Summary information and primary citation
- PDB-id
- 4z8f; SNAP-derived features in text and JSON formats;
DNAproDB
- Class
- immune system-DNA
- Method
- X-ray (1.75 Å)
- Summary
- Fab structure of antibody s1-15 in complex with ssDNA DNA, 5'-p5(dt)p-3'
- Reference
- Haji-Ghassemi O, Muller-Loennies S, Rodriguez T, Brade L, Kosma P, Brade H, Evans SV (2015): "Structural Basis for Antibody Recognition of Lipid A: INSIGHTS TO POLYSPECIFICITY TOWARD SINGLE-STRANDED DNA." J.Biol.Chem., 290, 19629-19640. doi: 10.1074/jbc.M115.657874.
- Abstract
- Septic shock is a leading cause of death, and it results from an inflammatory cascade triggered by the presence of microbial products in the blood.

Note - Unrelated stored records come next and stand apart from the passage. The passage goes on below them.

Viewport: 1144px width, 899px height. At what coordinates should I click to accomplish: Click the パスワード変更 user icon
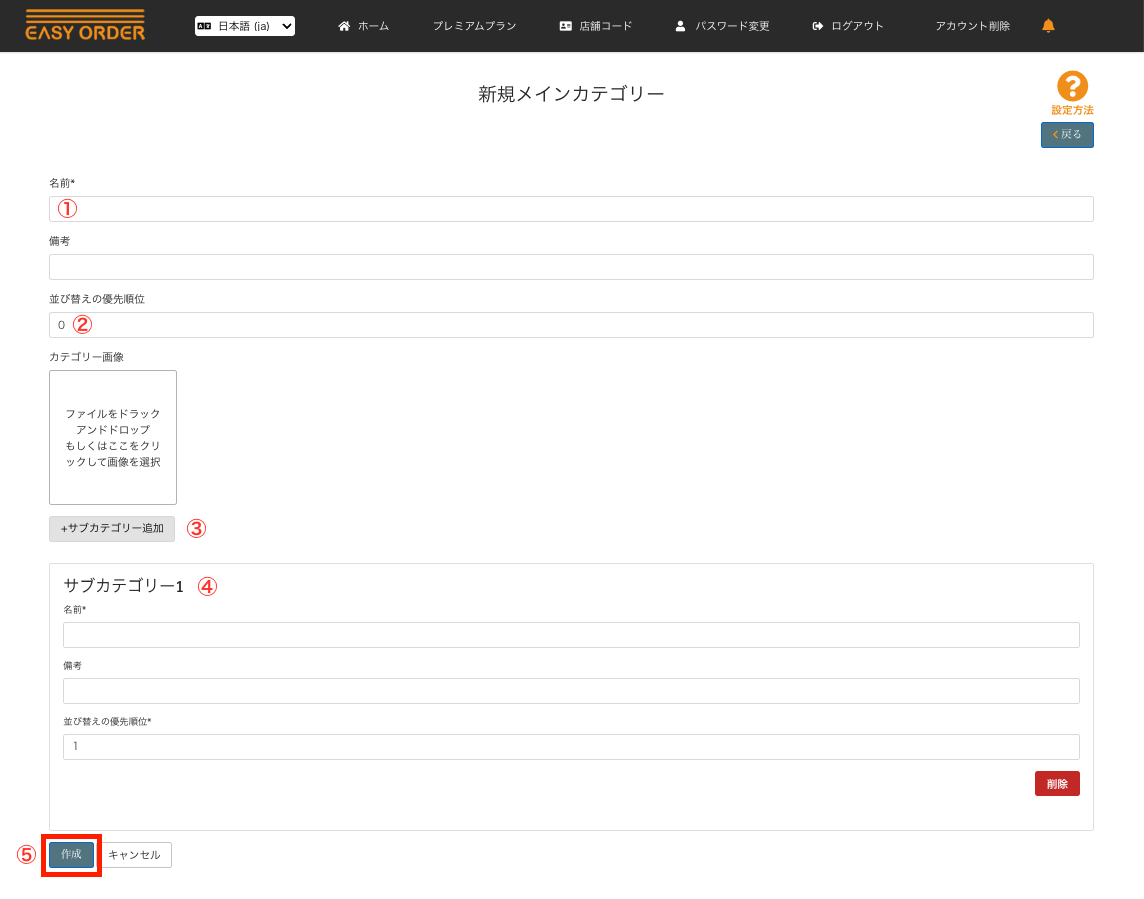[x=681, y=26]
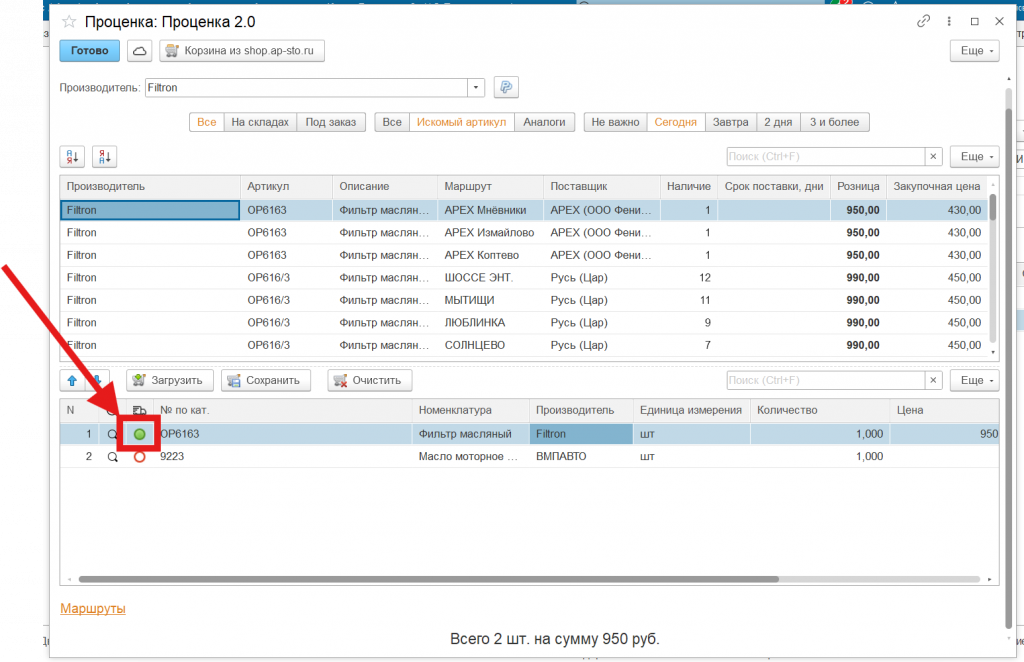The width and height of the screenshot is (1024, 662).
Task: Expand the top-right Еще menu
Action: [x=973, y=51]
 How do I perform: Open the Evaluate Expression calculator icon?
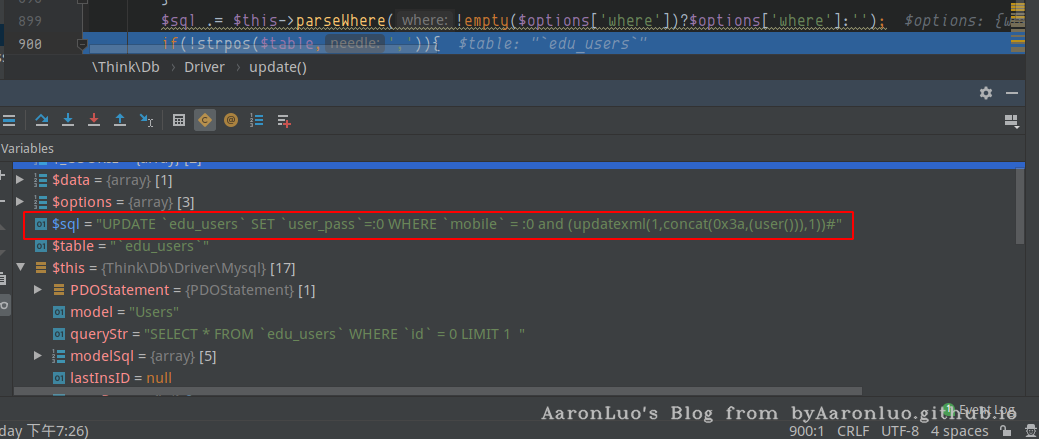(179, 120)
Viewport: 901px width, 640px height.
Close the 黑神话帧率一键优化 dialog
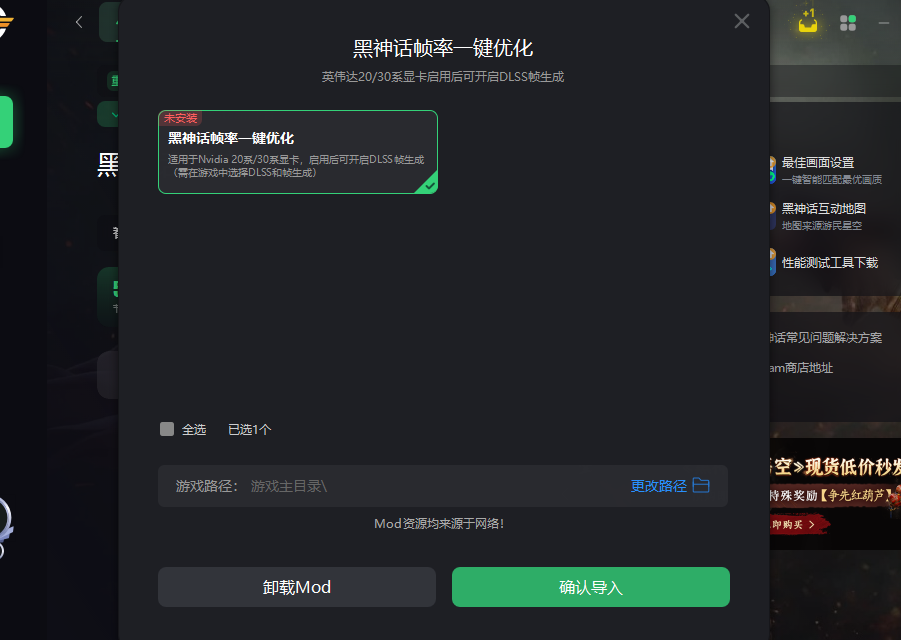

Certain LPS from Gram-negative bacteria are very potent inducers and are responsible for a high percentage of septic shock cases. Despite decades of research, mAbs specific for lipid A (the endotoxic principle of LPS) have not been successfully developed into a clinical treatment for sepsis. To understand the molecular basis for the observed inability to translate in vitro specificity for lipid A into clinical potential, the structures of antigen-binding fragments of mAbs S1-15 and A6 have been determined both in complex with lipid A carbohydrate backbone and in the unliganded form. The two antibodies have separate germ line origins that generate two markedly different combining-site pockets that are complementary both in shape and charge to the antigen. mAb A6 binds lipid A through both variable light and heavy chain residues, whereas S1-15 utilizes exclusively the variable heavy chain. Both antibodies bind lipid A such that the GlcN-O6 attachment point for the core oligosaccharide is buried in the combining site, which explains the lack of LPS recognition. Longstanding reports of polyspecificity of anti-lipid A antibodies toward single-stranded DNA combined with observed homology of S1-15 and A6 and the reports of several single-stranded DNA-specific mAbs prompted the determination of the structure of S1-15 in complex with single-stranded DNA fragments, which may provide clues about the genesis of autoimmune diseases such as systemic lupus erythematosus, thyroiditis, and rheumatic autoimmune diseases.